PAGE EXTRACT —
# # #

Building Squid
This document describes how to build and configure the primary front end caching server (web-web1.wormbase.org/fe.wormbase.org) at WormBase. This server runs the Squid Reverse Proxy server.
Contents
Checkout the wormbase-admin module
This module contains squid configuration files.
tharris> sudo mkdir -p /usr/local/wormbase tharris> sudo chown -R tharris:wormbase wormbase tharris> cd wormbase tharris> hg co https://bitbucket.org/tharris/wormbase-admin tharris> mv wormbase-admin admin
Install Squid
tharris> sudo apt-get install squid3
Preparing the system to run a squid server
Set up directories
I use a different directory layout than that specified by the default squid install.
tharris> cd /usr/local tharris> sudo mkdir -p squid/var/logs tharris> sudo mkdir squid/var/cache tharris> sudo mkdir squid/logs tharris> sudo chown -R proxy /usr/local/squid
Set up /etc/hosts
roundrobin.wormbase.org is a pseudo-host where all redirection requests are sent. This corresponds to localhost.
143.48.220.124 fe.wormbase.org fe 143.48.220.124 roundrobin.wormbase.org 206.108.125.175 wb-web1.oicr.on.ca wb-web1 206.108.125.177 wb-web2.oicr.on.ca wb-web2 206.108.125.190 wb-web3.oicr.on.ca wb-web3 206.108.125.168 wb-web4.oicr.on.ca wb-web4
Configuring Squid: the squid.conf (squid3-basic.conf) file
In Squid2, we used an external redirector application to handle load-balancing and backend server selection. Squid3 introduced a number of improvements that makes load balancing much easier, precluding the need for an external redirector app.
The primary squid configuration file is located at:
/usr/local/wormbase/admin/squid/etc/squid3-basic.conf
Here are the salient configuration entries for our setup.
(See squid3-basic.conf for in-line documentation)
After making changes to your configuration file, it is a good idea to check its syntax.
tharris> sudo /usr/sbin/squid3 -f /usr/local/wormbase/admin/squid/etc/squid3-basic.conf -k parse
And you can reconfigure a running squid daemon by:
tharris> sudo /usr/sbin/squid3 -k reconfigure -f /usr/local/wormbase/admin/squid/etc/squid3-basic.conf
Starting and stopping squid
Before we can test squid, we need to initialize the cache hierarchy of nested directories. The "-z" option in the following command does this. It needs to be issued only the first time that squid is started (or anytime the cache needs to be reset).
tharris> sudo /usr/sbin/squid3 -z \ -f /usr/local/wormbase/admin/squid/etc/squid3-basic.conf
To test the squid installation, invoke it like this:
tharris> sudo /usr/sbin/squid3 -N -d 1 -D -f \ /usr/local/wormbase/admin/squid/etc/squid3-basic.conf
We want to be able to see that Squid is doing something useful, so we increase the debug level (using -d 1) and tell it not to go into the background (using -N.) If your machine is not connected to the Internet (you are doing a trial squid-install on your home machine, for example) you should use the -D flag too, since Squid tries to do DNS lookups for a few common domains, and dies with an error if it is not able to resolve them.

# # #

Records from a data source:
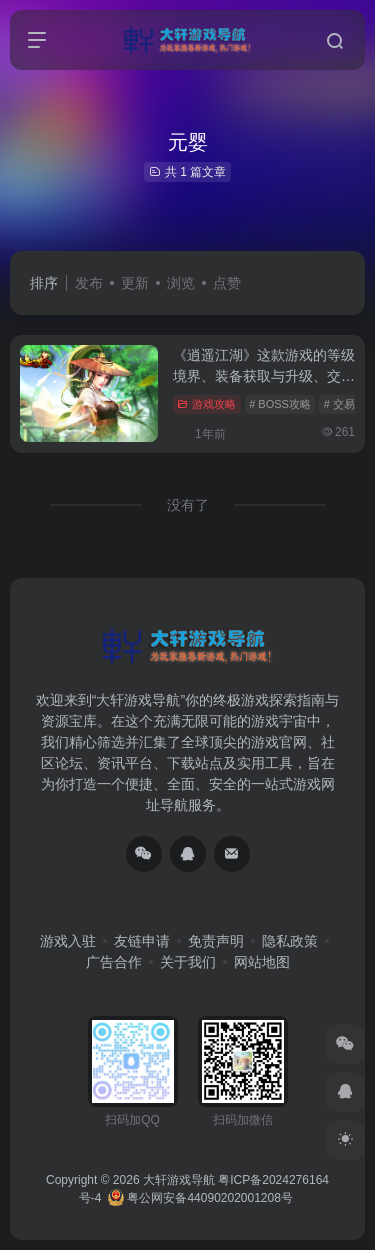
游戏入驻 (68, 941)
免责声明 (216, 941)
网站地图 (262, 962)
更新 (135, 283)
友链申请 (142, 941)
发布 (89, 283)
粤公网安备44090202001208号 (200, 1198)
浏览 (181, 283)
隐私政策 (290, 941)
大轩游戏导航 (179, 1180)
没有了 (188, 505)
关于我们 (188, 962)
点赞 (227, 283)
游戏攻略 (206, 404)
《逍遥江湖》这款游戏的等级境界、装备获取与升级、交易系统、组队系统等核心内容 (264, 376)
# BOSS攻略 (280, 404)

# # #

EXERCISE GOAL — Finish out the next part of the Squid build guide, beginning right after its last sentence. The lines above play no part in what comes next.

SOLVED PROBLEM —
Now try connecting to the squid server:
tharris> squidclient http://www.wormbase.org/
You can stop squid by issuing
tharris> squid -k shutdown
If the pid file is missing, find the pid for the primary squid provess and kill it by
tharris> kill -TERM [PID]
Check the cache.log file to confirm that squid has shut down.
Launching squid at system startup
We want squid to launch as a daemon in the background whenever the system boots. A suitable init.d script exists at
/usr/local/wormbase-admin/squid/util/squid3.initd
Copy this file to /etc/init.d/squid. You can thus launch squid by:
tharris> sudo /etc/init.d/squid3 start
See the separate document "wormbase_administration.pod" for additional details or execute the following command:
tharris> sudo /etc/rc.d/init.d/squid3 help
Rotating logs
Squid creates (basically) httpd style logs. Rotate them once a day with the following cron entry under root:
30 1 * * * /usr/local/wormbase/admin/log_analysis/rotate_squid_logs.pl
Appendix: Building Squid3 From Source
cd ~/src wget http://www.squid-cache.org/Versions/v3/3.1/squid-3.1.1.tar.gz tar xzf squid-3.1.1.tar.gz cd squid-3.1.1 ./configure --prefix=/usr/local/squid-3.1.1 \ --enable-removal-policies=heap,lru \ --enable-icmp \ --enable-delay-pools \ --enable-useragent-log \ --enable-referer-log \ --enable-ssl \ --disable-wccp \ --enable-snmp \ --enable-cachemgr-hostname=www.wormbase.org sudo make install
This will install squid into
/usr/local/squid-3.1.1
Fix permissions
cd /usr/local/squid-3.0.STABLE1 sudo chown -R squid:squid var logs cd /usr/local sudo rm squid // if symlink sudo ln -s squid-3.0.STABLE1 squid
Initialize the cache
sudo /usr/local/squid-3.0.STABLE1/sbin/squid -N -d 9 -z -f \ /home/todd/projects/wormbase/admin/conf/squid/squid-3.0.STABLE1/squid.conf
Start squid
sudo /usr/local/squid-3.0.STABLE1/sbin/squid -N -d 9 -f /home/todd/projects/wormbase/admin/conf/squid/squid-3.0.STABLE1/squid.conf
Add the -X flag to enable full debugging.
Debugging ACLs:
debug_options ALL,1 33,2
Appendix: Squid2
This appendix details the original build instructions for Squid 2.x.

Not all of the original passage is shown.